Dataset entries
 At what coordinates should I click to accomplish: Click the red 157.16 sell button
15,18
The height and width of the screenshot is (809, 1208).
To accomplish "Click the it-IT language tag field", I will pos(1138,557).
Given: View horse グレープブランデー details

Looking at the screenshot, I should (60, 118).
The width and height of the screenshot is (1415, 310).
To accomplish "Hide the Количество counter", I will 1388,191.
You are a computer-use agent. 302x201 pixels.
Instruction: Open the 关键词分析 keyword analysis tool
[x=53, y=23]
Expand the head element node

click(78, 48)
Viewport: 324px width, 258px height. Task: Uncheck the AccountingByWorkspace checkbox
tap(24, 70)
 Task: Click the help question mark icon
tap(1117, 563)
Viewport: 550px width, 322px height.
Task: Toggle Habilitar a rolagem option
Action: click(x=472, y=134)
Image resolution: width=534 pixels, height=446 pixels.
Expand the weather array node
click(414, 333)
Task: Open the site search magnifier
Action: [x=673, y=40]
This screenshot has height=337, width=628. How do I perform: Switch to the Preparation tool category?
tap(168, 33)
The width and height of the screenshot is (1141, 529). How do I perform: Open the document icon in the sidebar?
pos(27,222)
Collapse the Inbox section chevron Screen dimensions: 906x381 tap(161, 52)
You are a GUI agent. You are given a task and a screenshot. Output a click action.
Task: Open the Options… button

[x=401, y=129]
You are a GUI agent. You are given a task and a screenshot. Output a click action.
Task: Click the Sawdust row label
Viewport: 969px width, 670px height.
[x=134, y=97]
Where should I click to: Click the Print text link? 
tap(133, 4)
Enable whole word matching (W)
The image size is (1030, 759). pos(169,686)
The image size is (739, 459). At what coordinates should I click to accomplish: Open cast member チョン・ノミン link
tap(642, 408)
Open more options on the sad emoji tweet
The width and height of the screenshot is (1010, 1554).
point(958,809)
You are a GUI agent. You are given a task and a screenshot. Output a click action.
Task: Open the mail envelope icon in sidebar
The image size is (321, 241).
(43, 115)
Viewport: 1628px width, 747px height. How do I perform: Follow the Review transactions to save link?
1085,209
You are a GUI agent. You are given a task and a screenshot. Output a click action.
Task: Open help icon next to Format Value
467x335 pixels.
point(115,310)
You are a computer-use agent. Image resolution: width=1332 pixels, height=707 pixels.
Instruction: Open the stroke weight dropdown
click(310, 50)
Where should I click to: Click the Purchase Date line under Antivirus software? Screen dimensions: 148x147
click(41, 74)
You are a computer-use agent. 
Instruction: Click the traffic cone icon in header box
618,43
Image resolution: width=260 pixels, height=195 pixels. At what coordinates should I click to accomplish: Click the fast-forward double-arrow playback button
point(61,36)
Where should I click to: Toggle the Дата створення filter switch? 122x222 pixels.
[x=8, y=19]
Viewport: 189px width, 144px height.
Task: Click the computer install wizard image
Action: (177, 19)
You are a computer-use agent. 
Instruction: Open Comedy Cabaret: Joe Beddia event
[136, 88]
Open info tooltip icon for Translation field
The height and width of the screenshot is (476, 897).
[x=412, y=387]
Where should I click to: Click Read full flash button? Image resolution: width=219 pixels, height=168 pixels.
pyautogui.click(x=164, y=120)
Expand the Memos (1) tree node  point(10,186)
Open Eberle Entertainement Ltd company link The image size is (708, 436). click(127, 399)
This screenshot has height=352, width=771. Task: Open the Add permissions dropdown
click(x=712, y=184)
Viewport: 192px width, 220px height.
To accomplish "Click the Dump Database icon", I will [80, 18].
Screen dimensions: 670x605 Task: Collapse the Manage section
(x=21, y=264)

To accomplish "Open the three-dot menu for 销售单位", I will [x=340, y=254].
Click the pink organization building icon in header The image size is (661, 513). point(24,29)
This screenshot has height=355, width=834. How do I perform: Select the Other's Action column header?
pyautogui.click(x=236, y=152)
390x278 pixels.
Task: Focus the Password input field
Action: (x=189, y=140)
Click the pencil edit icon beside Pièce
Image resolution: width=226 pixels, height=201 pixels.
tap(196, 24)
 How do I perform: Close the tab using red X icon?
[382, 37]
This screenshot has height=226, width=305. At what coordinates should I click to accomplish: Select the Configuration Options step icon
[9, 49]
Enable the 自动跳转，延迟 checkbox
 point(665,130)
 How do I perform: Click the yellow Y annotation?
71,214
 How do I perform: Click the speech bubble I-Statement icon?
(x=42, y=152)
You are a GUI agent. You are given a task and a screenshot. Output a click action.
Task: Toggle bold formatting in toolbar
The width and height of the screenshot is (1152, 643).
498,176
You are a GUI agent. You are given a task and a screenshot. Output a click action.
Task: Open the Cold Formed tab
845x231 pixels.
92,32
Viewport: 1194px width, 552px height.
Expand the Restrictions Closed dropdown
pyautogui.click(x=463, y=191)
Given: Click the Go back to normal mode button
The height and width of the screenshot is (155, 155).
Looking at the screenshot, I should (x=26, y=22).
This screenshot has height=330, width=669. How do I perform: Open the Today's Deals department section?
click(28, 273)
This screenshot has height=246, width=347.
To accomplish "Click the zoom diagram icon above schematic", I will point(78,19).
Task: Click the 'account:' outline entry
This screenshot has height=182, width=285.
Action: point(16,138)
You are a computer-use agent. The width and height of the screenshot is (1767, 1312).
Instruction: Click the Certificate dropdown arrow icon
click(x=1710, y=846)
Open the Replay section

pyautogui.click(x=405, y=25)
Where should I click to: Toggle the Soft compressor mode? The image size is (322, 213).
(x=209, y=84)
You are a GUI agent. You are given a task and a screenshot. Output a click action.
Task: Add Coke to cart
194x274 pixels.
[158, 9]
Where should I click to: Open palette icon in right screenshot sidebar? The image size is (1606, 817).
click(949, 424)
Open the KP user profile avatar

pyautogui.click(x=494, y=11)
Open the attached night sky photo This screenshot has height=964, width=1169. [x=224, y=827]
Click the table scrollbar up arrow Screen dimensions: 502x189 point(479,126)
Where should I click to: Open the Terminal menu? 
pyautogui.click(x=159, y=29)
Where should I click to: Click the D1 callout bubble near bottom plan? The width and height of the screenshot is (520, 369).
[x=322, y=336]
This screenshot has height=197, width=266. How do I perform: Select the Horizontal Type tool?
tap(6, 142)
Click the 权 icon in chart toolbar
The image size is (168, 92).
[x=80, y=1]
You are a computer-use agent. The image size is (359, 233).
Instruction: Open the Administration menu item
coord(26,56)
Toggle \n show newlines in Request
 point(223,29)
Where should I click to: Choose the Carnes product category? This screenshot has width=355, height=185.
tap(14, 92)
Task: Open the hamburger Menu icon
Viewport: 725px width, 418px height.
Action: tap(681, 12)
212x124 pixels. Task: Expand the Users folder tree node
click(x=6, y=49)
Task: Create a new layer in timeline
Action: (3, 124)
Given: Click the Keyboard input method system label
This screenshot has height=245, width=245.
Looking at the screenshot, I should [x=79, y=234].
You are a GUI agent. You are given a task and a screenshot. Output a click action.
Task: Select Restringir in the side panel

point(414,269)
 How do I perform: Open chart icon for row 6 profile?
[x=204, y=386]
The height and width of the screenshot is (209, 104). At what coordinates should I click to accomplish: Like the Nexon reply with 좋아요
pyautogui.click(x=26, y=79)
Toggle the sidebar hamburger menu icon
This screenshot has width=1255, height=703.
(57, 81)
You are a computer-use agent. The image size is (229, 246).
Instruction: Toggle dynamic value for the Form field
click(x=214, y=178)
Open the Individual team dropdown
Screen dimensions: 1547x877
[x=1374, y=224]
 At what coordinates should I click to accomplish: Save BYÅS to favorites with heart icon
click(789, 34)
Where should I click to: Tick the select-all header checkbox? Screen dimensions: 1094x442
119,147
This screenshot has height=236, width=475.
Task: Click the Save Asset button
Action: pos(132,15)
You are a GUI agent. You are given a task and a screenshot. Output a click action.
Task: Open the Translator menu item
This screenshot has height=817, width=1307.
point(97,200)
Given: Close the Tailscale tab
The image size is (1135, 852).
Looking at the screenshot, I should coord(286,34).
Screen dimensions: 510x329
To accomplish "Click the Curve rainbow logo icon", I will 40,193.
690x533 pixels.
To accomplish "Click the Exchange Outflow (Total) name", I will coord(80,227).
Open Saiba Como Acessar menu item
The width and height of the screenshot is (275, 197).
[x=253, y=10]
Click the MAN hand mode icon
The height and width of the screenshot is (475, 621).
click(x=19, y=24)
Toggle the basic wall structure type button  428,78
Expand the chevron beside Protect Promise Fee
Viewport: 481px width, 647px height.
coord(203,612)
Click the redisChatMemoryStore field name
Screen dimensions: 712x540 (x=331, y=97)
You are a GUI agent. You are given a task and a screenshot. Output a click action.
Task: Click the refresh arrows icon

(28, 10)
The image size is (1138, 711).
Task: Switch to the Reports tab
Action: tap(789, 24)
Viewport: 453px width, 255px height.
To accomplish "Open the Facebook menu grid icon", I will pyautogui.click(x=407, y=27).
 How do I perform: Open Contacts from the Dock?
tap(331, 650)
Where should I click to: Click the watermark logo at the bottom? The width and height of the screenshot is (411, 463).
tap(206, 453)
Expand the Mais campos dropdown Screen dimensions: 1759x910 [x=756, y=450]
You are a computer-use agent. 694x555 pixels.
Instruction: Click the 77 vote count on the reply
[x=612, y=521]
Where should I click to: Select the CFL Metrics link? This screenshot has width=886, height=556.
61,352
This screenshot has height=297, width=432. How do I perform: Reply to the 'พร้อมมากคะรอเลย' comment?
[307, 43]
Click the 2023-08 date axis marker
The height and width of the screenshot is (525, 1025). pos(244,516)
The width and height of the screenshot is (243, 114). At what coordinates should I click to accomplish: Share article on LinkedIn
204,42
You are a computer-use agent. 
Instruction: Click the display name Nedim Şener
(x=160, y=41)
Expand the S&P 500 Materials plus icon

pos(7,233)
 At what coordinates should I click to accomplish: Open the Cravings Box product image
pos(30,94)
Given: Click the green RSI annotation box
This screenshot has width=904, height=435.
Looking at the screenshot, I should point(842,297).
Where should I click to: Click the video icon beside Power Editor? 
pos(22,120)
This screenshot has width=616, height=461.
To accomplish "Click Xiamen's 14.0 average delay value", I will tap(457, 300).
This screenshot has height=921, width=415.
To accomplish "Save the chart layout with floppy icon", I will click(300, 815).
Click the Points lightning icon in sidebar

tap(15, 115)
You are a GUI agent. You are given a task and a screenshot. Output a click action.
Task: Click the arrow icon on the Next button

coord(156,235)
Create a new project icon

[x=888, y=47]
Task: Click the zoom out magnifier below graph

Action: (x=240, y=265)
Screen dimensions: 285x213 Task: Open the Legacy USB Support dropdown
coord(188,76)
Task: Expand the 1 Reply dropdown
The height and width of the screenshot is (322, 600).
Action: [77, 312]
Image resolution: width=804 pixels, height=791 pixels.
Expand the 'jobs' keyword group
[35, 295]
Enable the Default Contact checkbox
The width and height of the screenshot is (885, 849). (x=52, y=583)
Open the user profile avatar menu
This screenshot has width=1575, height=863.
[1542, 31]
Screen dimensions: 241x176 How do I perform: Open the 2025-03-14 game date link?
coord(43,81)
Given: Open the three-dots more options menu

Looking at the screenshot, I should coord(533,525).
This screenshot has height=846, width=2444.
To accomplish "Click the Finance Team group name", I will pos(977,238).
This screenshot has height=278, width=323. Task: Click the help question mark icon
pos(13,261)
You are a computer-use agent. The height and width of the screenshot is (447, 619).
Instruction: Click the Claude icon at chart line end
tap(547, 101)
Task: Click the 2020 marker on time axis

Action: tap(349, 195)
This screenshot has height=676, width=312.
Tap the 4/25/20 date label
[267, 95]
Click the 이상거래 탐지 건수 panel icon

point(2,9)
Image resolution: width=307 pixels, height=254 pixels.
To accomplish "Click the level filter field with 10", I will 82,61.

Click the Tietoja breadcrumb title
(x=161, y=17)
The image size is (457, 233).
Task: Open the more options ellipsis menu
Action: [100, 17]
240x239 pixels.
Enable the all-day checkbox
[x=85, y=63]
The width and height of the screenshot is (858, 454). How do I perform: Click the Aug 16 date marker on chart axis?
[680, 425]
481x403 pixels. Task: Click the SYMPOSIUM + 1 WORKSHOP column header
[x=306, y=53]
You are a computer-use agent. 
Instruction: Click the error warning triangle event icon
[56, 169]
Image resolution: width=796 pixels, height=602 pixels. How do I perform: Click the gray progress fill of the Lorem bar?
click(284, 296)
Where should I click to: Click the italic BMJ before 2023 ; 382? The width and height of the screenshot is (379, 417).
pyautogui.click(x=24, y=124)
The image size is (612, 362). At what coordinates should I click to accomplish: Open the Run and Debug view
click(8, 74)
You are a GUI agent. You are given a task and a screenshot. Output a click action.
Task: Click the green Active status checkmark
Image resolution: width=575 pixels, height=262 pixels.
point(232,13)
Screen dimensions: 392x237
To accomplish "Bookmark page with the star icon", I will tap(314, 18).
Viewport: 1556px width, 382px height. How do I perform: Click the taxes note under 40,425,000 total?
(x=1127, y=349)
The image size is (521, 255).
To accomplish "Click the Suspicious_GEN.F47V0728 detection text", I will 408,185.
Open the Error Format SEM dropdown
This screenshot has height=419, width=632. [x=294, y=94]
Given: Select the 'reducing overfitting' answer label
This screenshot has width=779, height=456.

WHAT THE EXERCISE ASKS -> Where the word "green" shows up in a line of the entries above, copy that line.

RESULT OF THIS EXERCISE ->
Given: Click the green RSI annotation box
Task: Click the green Active status checkmark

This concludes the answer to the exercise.